DIRECTIONS FOR THIS TASK: Only the number is wanted: how many lines of the listing below contain "computer"?

Start of Block

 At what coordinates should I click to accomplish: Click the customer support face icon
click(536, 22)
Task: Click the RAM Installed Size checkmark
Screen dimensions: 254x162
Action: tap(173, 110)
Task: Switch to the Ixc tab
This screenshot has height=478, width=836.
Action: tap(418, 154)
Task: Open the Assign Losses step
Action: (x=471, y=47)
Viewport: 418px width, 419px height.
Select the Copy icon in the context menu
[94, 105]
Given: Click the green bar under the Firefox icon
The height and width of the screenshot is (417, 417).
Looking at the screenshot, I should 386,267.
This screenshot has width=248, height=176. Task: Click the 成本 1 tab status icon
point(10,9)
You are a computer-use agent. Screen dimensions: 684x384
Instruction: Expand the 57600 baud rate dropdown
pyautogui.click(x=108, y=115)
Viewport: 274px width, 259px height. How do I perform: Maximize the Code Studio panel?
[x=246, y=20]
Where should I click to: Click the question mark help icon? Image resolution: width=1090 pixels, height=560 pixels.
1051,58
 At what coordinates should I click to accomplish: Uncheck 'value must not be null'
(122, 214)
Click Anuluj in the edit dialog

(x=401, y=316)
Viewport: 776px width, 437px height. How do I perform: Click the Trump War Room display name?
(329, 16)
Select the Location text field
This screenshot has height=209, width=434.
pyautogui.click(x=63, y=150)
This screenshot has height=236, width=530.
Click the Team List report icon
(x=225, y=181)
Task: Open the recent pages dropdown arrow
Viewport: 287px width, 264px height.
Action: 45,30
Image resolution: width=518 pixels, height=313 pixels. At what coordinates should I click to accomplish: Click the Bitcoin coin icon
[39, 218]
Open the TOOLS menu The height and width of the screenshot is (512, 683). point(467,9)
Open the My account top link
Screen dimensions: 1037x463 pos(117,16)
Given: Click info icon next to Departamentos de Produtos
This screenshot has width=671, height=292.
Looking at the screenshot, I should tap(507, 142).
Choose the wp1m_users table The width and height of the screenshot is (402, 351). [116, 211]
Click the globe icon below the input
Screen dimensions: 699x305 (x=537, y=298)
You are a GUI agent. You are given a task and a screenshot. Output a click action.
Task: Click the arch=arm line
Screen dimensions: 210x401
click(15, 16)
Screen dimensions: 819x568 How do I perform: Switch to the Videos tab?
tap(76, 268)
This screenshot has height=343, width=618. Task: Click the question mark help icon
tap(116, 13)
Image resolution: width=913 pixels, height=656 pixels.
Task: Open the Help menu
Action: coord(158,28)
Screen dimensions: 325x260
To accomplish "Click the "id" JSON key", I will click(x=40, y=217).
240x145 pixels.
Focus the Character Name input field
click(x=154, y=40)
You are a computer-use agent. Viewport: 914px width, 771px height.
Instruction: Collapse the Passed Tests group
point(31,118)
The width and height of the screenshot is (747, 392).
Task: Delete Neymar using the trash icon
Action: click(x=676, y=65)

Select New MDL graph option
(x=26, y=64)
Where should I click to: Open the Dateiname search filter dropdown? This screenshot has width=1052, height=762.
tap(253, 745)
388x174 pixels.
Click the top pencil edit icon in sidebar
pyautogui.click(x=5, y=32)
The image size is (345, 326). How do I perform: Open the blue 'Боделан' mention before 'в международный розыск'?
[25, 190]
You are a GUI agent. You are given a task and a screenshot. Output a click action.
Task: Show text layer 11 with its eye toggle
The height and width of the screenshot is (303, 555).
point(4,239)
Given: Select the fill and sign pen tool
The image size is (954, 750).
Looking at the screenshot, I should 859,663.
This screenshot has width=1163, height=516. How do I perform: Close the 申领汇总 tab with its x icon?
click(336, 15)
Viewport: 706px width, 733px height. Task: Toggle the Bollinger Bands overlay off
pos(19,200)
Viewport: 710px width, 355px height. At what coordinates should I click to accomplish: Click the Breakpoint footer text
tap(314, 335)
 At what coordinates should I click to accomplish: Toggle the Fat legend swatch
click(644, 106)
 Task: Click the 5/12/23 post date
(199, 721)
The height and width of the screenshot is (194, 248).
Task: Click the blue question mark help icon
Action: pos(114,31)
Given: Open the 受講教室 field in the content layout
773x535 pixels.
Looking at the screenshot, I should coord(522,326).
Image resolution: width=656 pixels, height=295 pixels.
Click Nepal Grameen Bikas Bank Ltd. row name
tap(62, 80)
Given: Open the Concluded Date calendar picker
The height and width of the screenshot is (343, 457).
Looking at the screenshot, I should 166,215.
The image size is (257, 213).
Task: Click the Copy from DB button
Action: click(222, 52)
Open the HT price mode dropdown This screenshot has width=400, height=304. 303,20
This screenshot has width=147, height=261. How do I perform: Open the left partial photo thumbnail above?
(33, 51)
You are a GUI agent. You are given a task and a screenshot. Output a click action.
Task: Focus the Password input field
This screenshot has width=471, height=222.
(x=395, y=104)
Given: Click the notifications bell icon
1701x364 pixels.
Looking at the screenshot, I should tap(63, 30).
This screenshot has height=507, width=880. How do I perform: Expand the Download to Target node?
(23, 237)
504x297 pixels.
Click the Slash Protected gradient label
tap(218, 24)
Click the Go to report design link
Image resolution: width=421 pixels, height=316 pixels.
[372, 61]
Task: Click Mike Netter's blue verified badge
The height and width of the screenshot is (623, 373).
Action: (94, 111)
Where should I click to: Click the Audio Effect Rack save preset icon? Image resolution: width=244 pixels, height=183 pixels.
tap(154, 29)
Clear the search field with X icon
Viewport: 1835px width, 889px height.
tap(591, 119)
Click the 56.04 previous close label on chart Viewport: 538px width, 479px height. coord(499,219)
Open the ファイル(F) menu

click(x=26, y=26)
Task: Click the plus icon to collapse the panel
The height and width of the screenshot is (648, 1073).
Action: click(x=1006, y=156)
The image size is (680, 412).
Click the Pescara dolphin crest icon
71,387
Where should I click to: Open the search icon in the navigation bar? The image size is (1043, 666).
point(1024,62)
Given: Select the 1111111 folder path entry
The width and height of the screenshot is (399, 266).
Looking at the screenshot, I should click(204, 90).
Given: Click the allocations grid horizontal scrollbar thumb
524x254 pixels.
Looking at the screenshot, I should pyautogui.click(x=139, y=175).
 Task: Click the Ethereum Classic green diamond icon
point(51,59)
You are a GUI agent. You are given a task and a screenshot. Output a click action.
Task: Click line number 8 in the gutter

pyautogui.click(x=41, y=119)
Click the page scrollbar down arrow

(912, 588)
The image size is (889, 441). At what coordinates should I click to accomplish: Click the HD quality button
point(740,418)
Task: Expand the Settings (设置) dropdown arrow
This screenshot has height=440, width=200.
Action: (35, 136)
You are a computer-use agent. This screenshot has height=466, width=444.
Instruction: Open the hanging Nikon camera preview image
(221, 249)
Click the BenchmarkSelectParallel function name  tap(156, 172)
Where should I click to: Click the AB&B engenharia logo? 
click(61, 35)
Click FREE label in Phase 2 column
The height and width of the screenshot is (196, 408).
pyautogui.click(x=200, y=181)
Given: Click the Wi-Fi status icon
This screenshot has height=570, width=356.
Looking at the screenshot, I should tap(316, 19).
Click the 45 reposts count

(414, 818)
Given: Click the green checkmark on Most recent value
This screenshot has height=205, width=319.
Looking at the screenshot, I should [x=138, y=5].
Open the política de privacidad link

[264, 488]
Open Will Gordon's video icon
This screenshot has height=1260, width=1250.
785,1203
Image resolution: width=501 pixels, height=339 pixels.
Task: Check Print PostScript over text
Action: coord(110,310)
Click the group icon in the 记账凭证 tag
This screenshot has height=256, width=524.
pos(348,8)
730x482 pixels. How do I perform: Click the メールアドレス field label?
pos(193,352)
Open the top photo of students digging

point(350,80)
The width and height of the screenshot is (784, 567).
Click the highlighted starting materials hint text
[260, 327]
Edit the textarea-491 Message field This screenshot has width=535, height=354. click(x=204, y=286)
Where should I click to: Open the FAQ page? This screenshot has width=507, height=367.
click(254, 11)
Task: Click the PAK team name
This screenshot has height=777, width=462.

End of Block

ANSWER AREA: 3